• ASSIGNED TASK: Reproduce the records below; each should match the original exactly.

Saved data entries:
________________________
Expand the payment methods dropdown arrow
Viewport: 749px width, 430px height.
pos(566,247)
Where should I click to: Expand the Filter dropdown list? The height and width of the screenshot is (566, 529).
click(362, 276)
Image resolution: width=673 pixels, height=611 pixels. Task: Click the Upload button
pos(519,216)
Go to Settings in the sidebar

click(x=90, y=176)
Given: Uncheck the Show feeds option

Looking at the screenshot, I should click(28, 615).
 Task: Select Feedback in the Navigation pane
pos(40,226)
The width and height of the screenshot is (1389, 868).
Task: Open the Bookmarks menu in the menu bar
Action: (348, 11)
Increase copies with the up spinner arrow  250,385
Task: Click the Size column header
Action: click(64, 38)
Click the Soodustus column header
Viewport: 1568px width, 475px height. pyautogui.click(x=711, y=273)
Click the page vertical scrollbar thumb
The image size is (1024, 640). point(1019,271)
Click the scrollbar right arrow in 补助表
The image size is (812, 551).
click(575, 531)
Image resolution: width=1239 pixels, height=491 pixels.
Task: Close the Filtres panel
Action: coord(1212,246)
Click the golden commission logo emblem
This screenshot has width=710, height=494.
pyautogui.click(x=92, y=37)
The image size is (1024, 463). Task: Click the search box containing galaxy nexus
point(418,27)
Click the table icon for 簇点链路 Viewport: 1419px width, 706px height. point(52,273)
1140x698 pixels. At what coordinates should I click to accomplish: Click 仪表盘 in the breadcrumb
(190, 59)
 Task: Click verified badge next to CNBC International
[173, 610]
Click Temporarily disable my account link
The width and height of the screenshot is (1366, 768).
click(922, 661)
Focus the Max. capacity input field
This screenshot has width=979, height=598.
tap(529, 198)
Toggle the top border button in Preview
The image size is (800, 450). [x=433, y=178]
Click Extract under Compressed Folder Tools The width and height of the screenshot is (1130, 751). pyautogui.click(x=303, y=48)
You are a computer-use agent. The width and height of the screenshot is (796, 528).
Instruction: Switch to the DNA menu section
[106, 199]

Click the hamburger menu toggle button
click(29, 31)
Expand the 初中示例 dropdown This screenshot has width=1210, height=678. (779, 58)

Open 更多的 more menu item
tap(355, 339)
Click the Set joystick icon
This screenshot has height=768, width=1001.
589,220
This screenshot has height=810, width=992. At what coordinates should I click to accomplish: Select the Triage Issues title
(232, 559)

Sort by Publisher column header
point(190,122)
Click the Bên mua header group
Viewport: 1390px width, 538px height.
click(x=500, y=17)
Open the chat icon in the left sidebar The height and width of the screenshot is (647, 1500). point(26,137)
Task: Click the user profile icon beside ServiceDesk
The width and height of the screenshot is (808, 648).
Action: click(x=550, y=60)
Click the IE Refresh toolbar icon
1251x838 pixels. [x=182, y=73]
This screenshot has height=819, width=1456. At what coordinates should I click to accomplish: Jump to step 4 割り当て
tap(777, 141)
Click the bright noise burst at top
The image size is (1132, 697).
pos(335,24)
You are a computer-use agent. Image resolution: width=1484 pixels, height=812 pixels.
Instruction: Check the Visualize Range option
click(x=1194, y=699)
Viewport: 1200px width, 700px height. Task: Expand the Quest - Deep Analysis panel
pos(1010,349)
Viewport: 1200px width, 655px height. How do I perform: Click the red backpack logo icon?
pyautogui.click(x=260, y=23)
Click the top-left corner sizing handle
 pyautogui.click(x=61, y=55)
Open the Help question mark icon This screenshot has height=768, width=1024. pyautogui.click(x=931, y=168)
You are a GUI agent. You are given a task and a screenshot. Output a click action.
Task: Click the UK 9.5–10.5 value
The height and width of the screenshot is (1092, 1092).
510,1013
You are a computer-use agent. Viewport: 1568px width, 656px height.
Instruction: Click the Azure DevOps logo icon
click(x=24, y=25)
________________________
• SOLUTION:
Expand the payment methods dropdown arrow
Viewport: 749px width, 430px height.
pos(566,247)
Where should I click to: Expand the Filter dropdown list? The height and width of the screenshot is (566, 529).
click(362, 276)
Image resolution: width=673 pixels, height=611 pixels. Task: Click the Upload button
pos(519,216)
Go to Settings in the sidebar

click(x=90, y=176)
Given: Uncheck the Show feeds option

Looking at the screenshot, I should click(28, 615).
 Task: Select Feedback in the Navigation pane
pos(40,226)
The width and height of the screenshot is (1389, 868).
Task: Open the Bookmarks menu in the menu bar
Action: (348, 11)
Increase copies with the up spinner arrow  250,385
Task: Click the Size column header
Action: click(64, 38)
Click the Soodustus column header
Viewport: 1568px width, 475px height. pyautogui.click(x=711, y=273)
Click the page vertical scrollbar thumb
The image size is (1024, 640). point(1019,271)
Click the scrollbar right arrow in 补助表
The image size is (812, 551).
click(575, 531)
Image resolution: width=1239 pixels, height=491 pixels.
Task: Close the Filtres panel
Action: coord(1212,246)
Click the golden commission logo emblem
This screenshot has width=710, height=494.
pyautogui.click(x=92, y=37)
The image size is (1024, 463). Task: Click the search box containing galaxy nexus
point(418,27)
Click the table icon for 簇点链路 Viewport: 1419px width, 706px height. point(52,273)
1140x698 pixels. At what coordinates should I click to accomplish: Click 仪表盘 in the breadcrumb
(190, 59)
 Task: Click verified badge next to CNBC International
[173, 610]
Click Temporarily disable my account link
The width and height of the screenshot is (1366, 768).
click(922, 661)
Focus the Max. capacity input field
This screenshot has width=979, height=598.
tap(529, 198)
Toggle the top border button in Preview
The image size is (800, 450). [x=433, y=178]
Click Extract under Compressed Folder Tools The width and height of the screenshot is (1130, 751). pyautogui.click(x=303, y=48)
You are a computer-use agent. The width and height of the screenshot is (796, 528).
Instruction: Switch to the DNA menu section
[106, 199]

Click the hamburger menu toggle button
click(29, 31)
Expand the 初中示例 dropdown This screenshot has width=1210, height=678. (779, 58)

Open 更多的 more menu item
tap(355, 339)
Click the Set joystick icon
This screenshot has height=768, width=1001.
589,220
This screenshot has height=810, width=992. At what coordinates should I click to accomplish: Select the Triage Issues title
(232, 559)

Sort by Publisher column header
point(190,122)
Click the Bên mua header group
Viewport: 1390px width, 538px height.
click(x=500, y=17)
Open the chat icon in the left sidebar The height and width of the screenshot is (647, 1500). point(26,137)
Task: Click the user profile icon beside ServiceDesk
The width and height of the screenshot is (808, 648).
Action: click(x=550, y=60)
Click the IE Refresh toolbar icon
1251x838 pixels. [x=182, y=73]
This screenshot has height=819, width=1456. At what coordinates should I click to accomplish: Jump to step 4 割り当て
tap(777, 141)
Click the bright noise burst at top
The image size is (1132, 697).
pos(335,24)
You are a computer-use agent. Image resolution: width=1484 pixels, height=812 pixels.
Instruction: Check the Visualize Range option
click(x=1194, y=699)
Viewport: 1200px width, 700px height. Task: Expand the Quest - Deep Analysis panel
pos(1010,349)
Viewport: 1200px width, 655px height. How do I perform: Click the red backpack logo icon?
pyautogui.click(x=260, y=23)
Click the top-left corner sizing handle
 pyautogui.click(x=61, y=55)
Open the Help question mark icon This screenshot has height=768, width=1024. pyautogui.click(x=931, y=168)
You are a GUI agent. You are given a task and a screenshot. Output a click action.
Task: Click the UK 9.5–10.5 value
The height and width of the screenshot is (1092, 1092).
510,1013
You are a computer-use agent. Viewport: 1568px width, 656px height.
Instruction: Click the Azure DevOps logo icon
click(x=24, y=25)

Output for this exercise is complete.